Assemble your income information and your tax returns. Alert your accountant or CPA to the lender who will be inquiring. Have copies of current statements of your liquid assets. Have a current personal financial statement. All these, along with a fully executed Purchase Agreement, will make the process go much smoother.
What is pre-approval, and how can buyers go about getting it?
To some extent it’s a little bit of a misnomer. There are pre-approvals to a point, but what is always problematic is the lack of an identifiable boat that is being purchased. As we have already discussed, a valuation of the boat being purchased is a major part of the decision process. It’s kind of something you need. If you’ve been shopping, you probably know what that 42 flushdeck is going to cost, and you probably in your mind have said, “I will afford this much.” Most people do the math and figure out what the payment range is going to be. So on our side we can give you some information that will give you a license to shop at least. We can clear credit and verify income, assets and employment. We can do all of that up front and say, “Look, if you’re going to borrow $200,000 for 15 or 20 years at this rate, we should have an opportunity to do business depending upon the collateral valuation of what you purchase.” Yes, the moon and the stars are going to have to line up, but that’s as far as you can license the person. Then they have to go out and find the asset. You’re not automatically cleared for anything, and I think maybe there’s a little bit of a disconnect, but you try to do the best you can with what you have to work with.
Are there expenses apart from the cost of the boat that can be included in the loan?

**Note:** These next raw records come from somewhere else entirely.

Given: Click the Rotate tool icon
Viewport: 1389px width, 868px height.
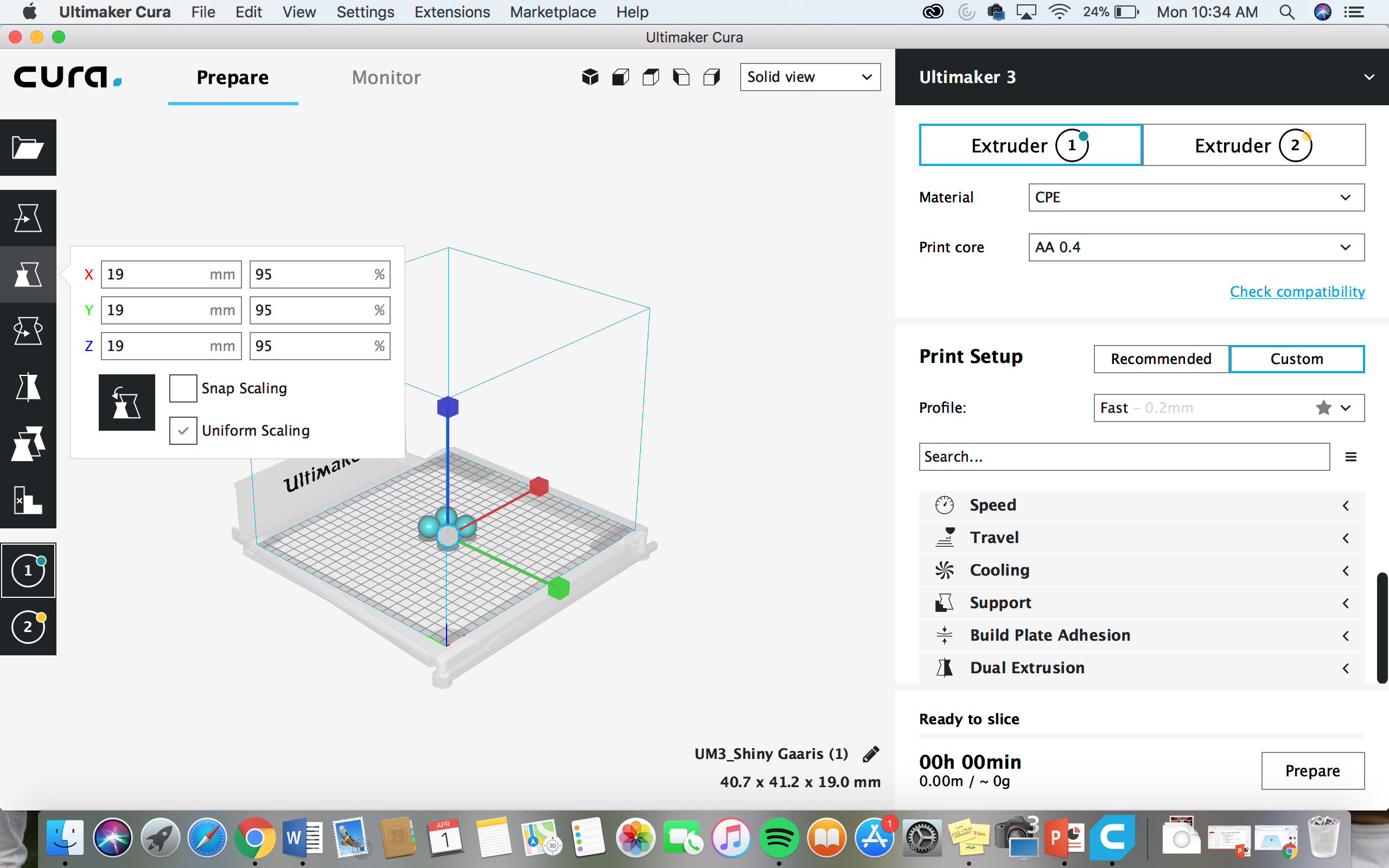Looking at the screenshot, I should (x=28, y=331).
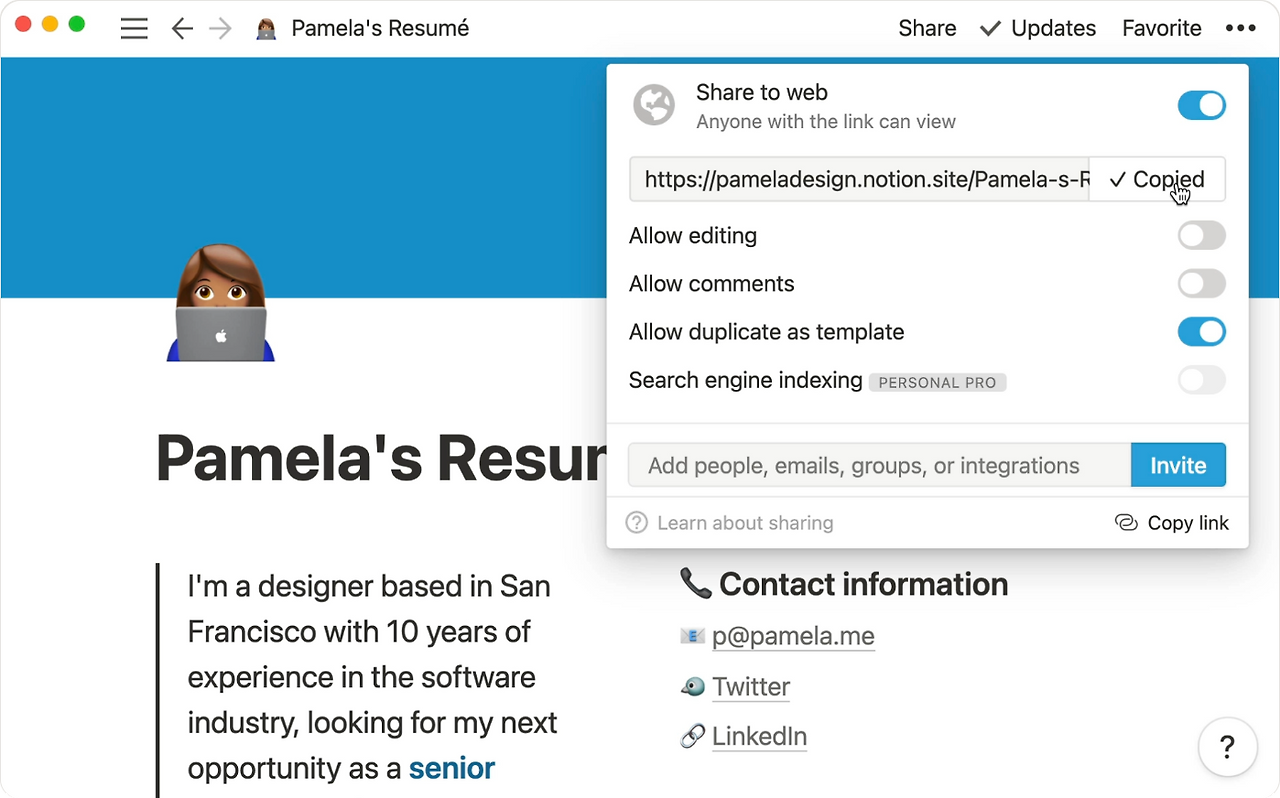The image size is (1280, 798).
Task: Enable the Allow editing toggle
Action: (x=1201, y=236)
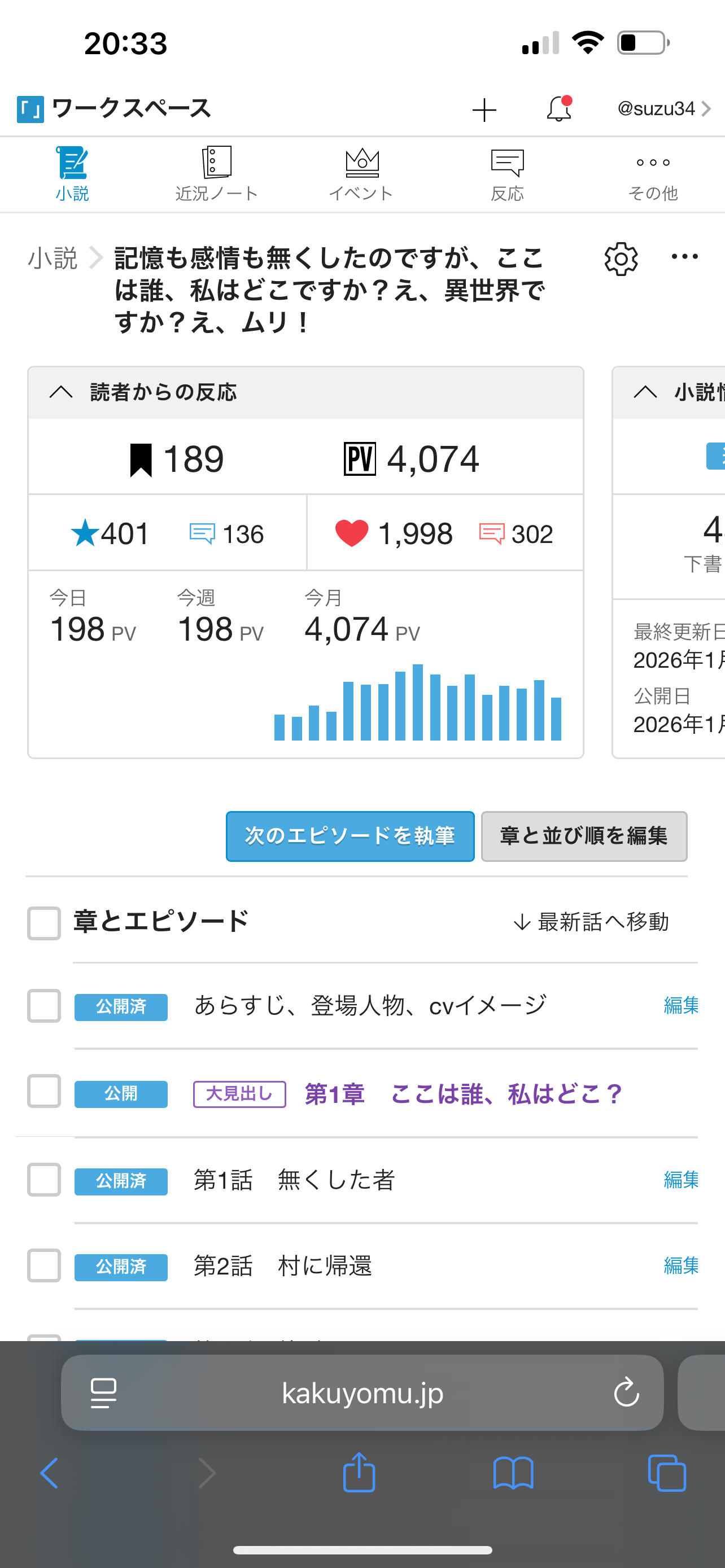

That varies from lender to lender. The answer is yes, but it’s a qualified yes. Some of the things that can be put into the loan are sales tax, extended warranties, and other back-end products such as collateral protection products. You find it more in smaller boats than big boats. The Coast Guard documentation fee can be put into the loan in many cases. Some of these things are dictated by other factors. Say you’re putting 10 percent down but have 8 percent sales tax. Well, that’s probably not going to fly, because now you have only a 2 percent equity.
Another request that comes to mind is when we’re asked about financing a condo slip and the possibility of putting it in the loan with the boat. The answer is no, for the simple reason that one of the assets will likely be sold before the other. This can be a real dilemma in what valuation is then assigned to the remaining collateral, and will it support what’s left of the loan balance. That just puts you in a box of snakes and you don’t want to be there.
Boat lifts are another dual-collateral request we get, more prevalent in a salt environment. They’ve become more popular because people don’t want those hulls in a salt environment 24/7. I was just down in Tampa for a meeting and was out and about into a couple of different marinas, and these lifts are even more popular than I thought. They were everywhere, and when you’re lifting a 40-, 50-foot boat with cables and hydraulics, that stuff is not for the faint of heart from a price standpoint. Therefore, you have the same dilemma with lifts that you have with condo slips.
The best case for the purchasing public is to buy and finance your boat as a standalone transaction. Then if you looking to purchase a lift, a condo slip, etc., contract it on its own.